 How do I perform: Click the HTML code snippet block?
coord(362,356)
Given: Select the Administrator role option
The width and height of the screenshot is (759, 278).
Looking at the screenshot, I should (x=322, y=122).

--*--

Copy every line of the records above word for word, changing nothing.

▶ _Solution below_:
 How do I perform: Click the HTML code snippet block?
coord(362,356)
Given: Select the Administrator role option
The width and height of the screenshot is (759, 278).
Looking at the screenshot, I should (x=322, y=122).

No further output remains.